Given text below:

Turning on existing FM radio functionality in iPhones would be easy for Apple if it wanted to, NAB Chief Technology Officer Sam Matheny blogged Wednesday. He said the company "has specifically chosen" not to offer FM functionality in the iPhone, having disabled the FM chips there, which also blocks app developers from offering FM apps. The company said it removed FM capability from its 7 and 8 series iPhones, but tear-down reports show the iPhone 8 contains a Broadcom 4357 chip family the manufacturer says includes an integrated FM radio core, Matheny said. Citing FM radio use after recent natural disasters, NAB urged the company to activate FM capabilities. At the NAB Show New York Wednesday, CEO Gordon Smith also urged Apple to activate the chips. Both NAB and Chairman Ajit Pai urged the company to activate the chip as a way to promote public safety (see 1709290002). Apple didn't comment.

End of Given text.
Dataset extract below:

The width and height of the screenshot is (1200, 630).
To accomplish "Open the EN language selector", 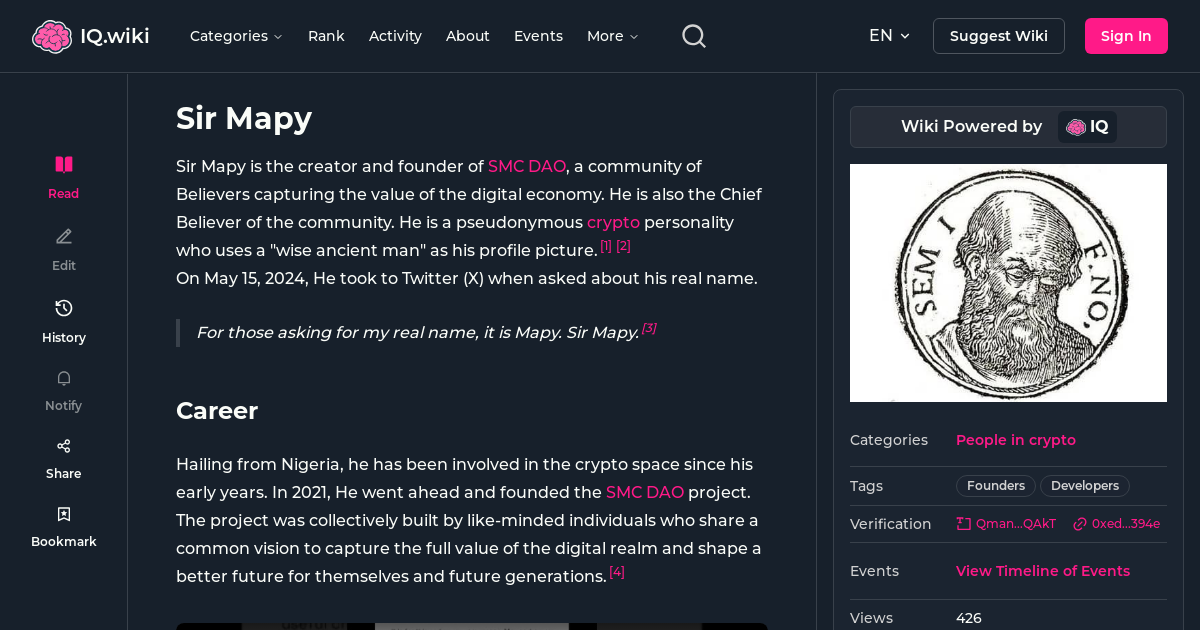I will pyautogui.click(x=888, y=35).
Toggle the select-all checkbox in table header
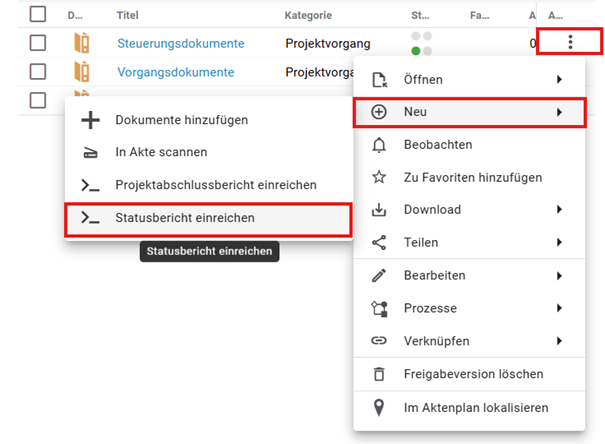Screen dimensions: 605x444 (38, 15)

End of Dataset extract.
Dataset extract below:

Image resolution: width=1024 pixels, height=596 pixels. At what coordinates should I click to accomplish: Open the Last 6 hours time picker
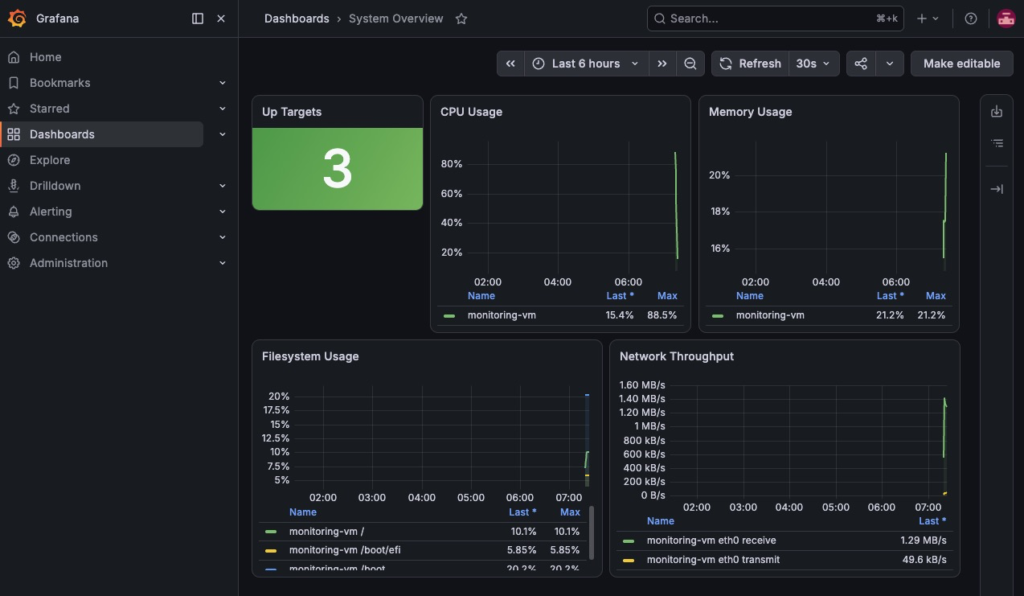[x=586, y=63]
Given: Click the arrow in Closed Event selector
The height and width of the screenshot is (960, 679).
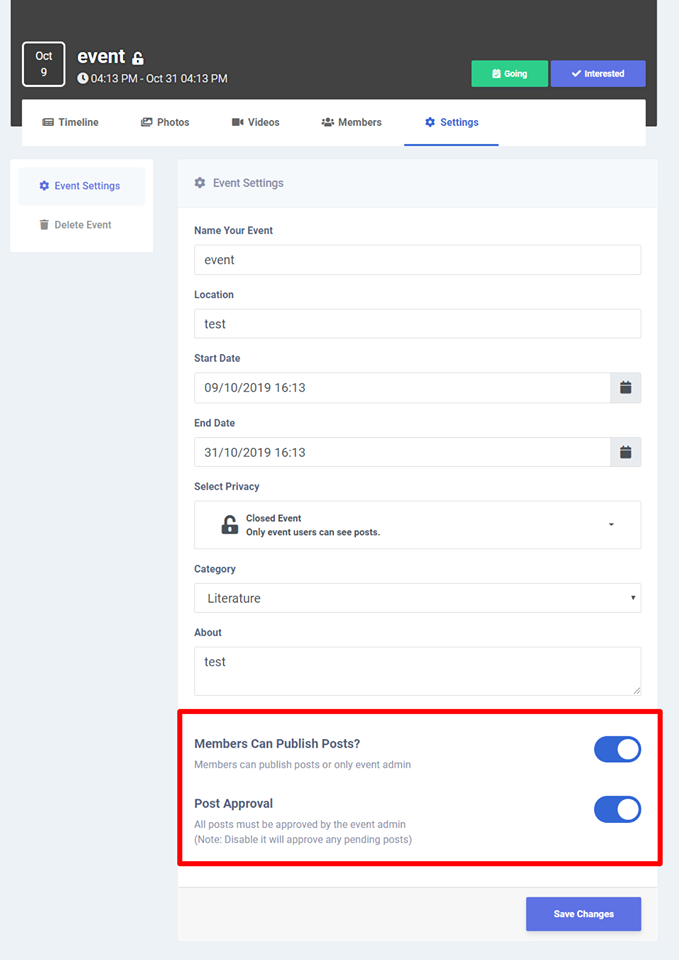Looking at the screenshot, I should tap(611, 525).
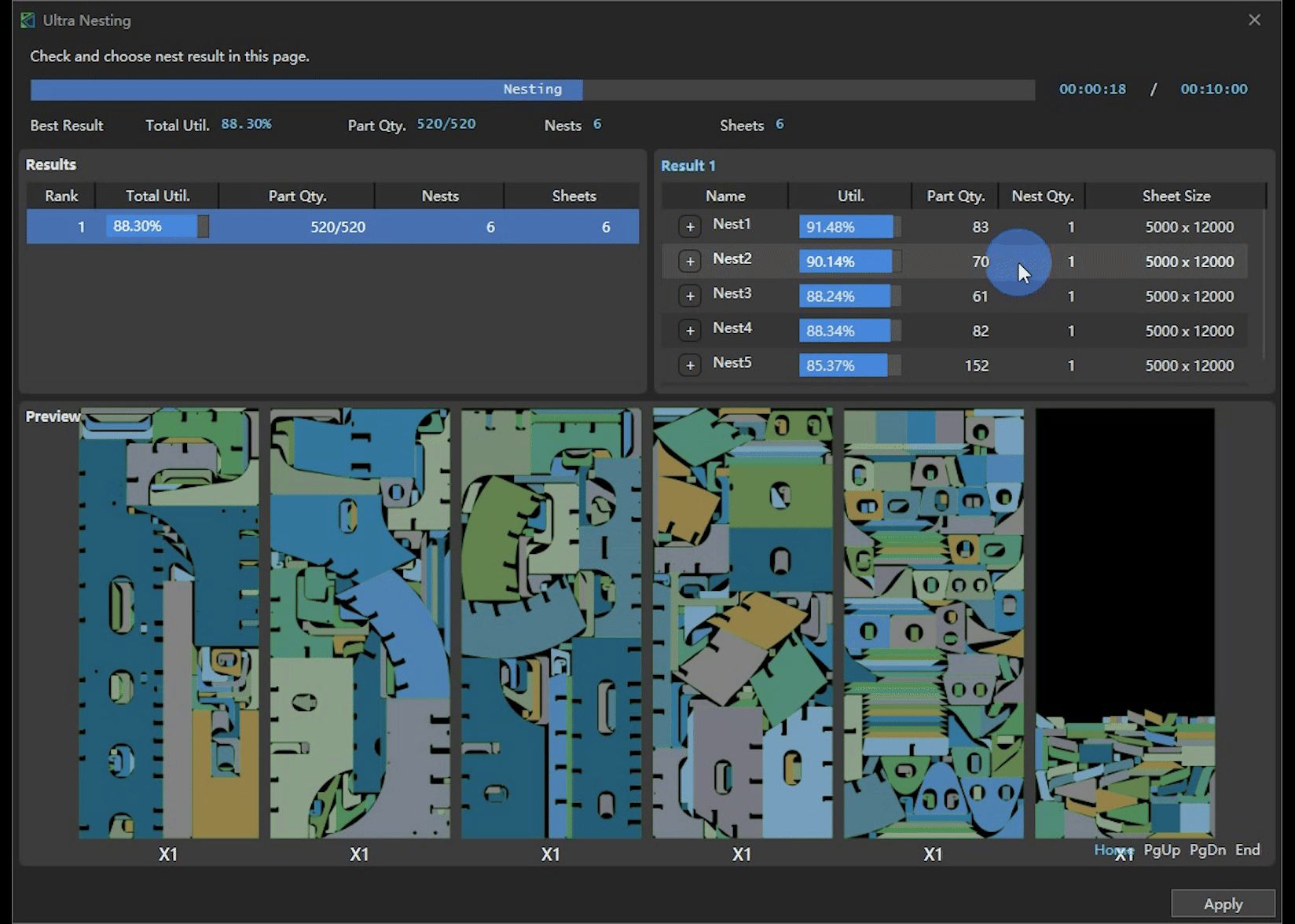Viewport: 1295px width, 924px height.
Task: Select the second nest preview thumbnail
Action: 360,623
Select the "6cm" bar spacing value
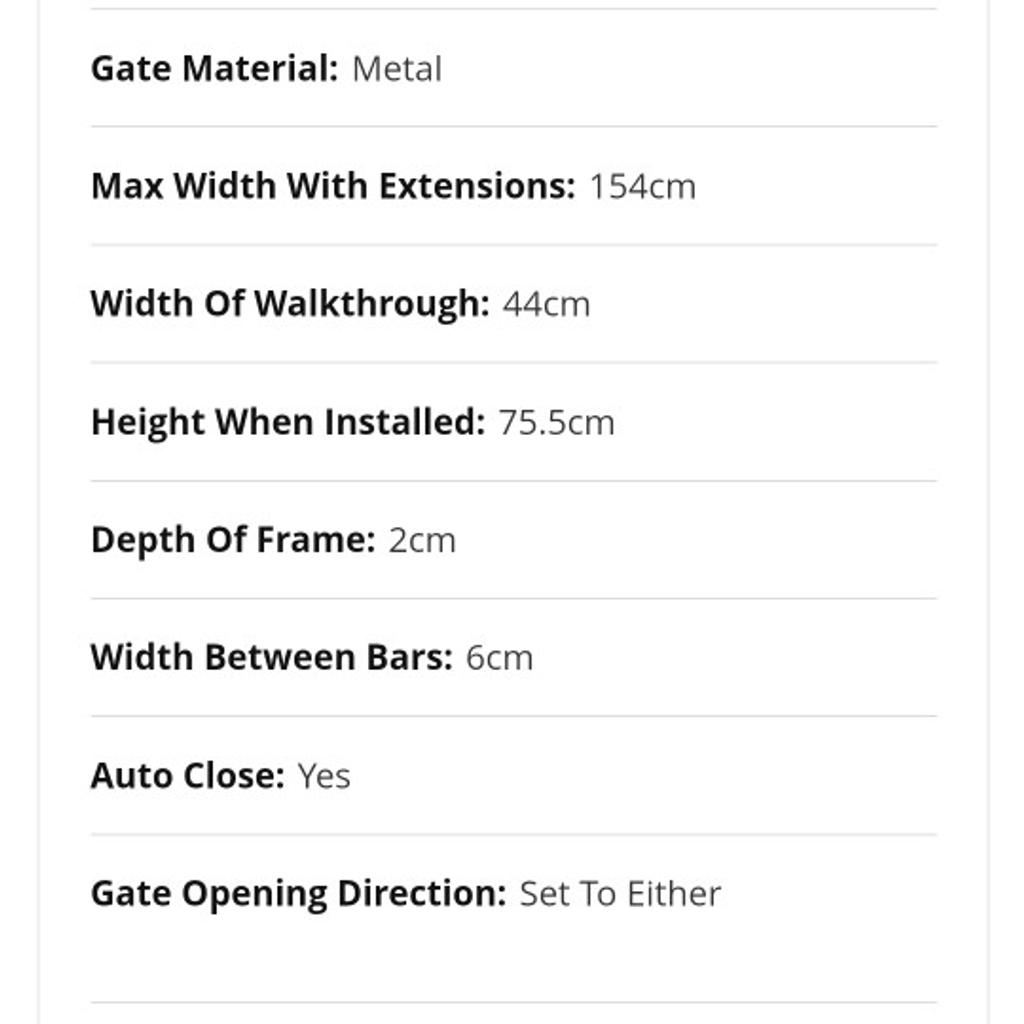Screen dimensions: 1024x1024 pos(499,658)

End of Dataset extract.

[Directions] Copy out the entire iPhone FM radio text from above, word for word.

[Result]
Turning on existing FM radio functionality in iPhones would be easy for Apple if it wanted to, NAB Chief Technology Officer Sam Matheny blogged Wednesday. He said the company "has specifically chosen" not to offer FM functionality in the iPhone, having disabled the FM chips there, which also blocks app developers from offering FM apps. The company said it removed FM capability from its 7 and 8 series iPhones, but tear-down reports show the iPhone 8 contains a Broadcom 4357 chip family the manufacturer says includes an integrated FM radio core, Matheny said. Citing FM radio use after recent natural disasters, NAB urged the company to activate FM capabilities. At the NAB Show New York Wednesday, CEO Gordon Smith also urged Apple to activate the chips. Both NAB and Chairman Ajit Pai urged the company to activate the chip as a way to promote public safety (see 1709290002). Apple didn't comment.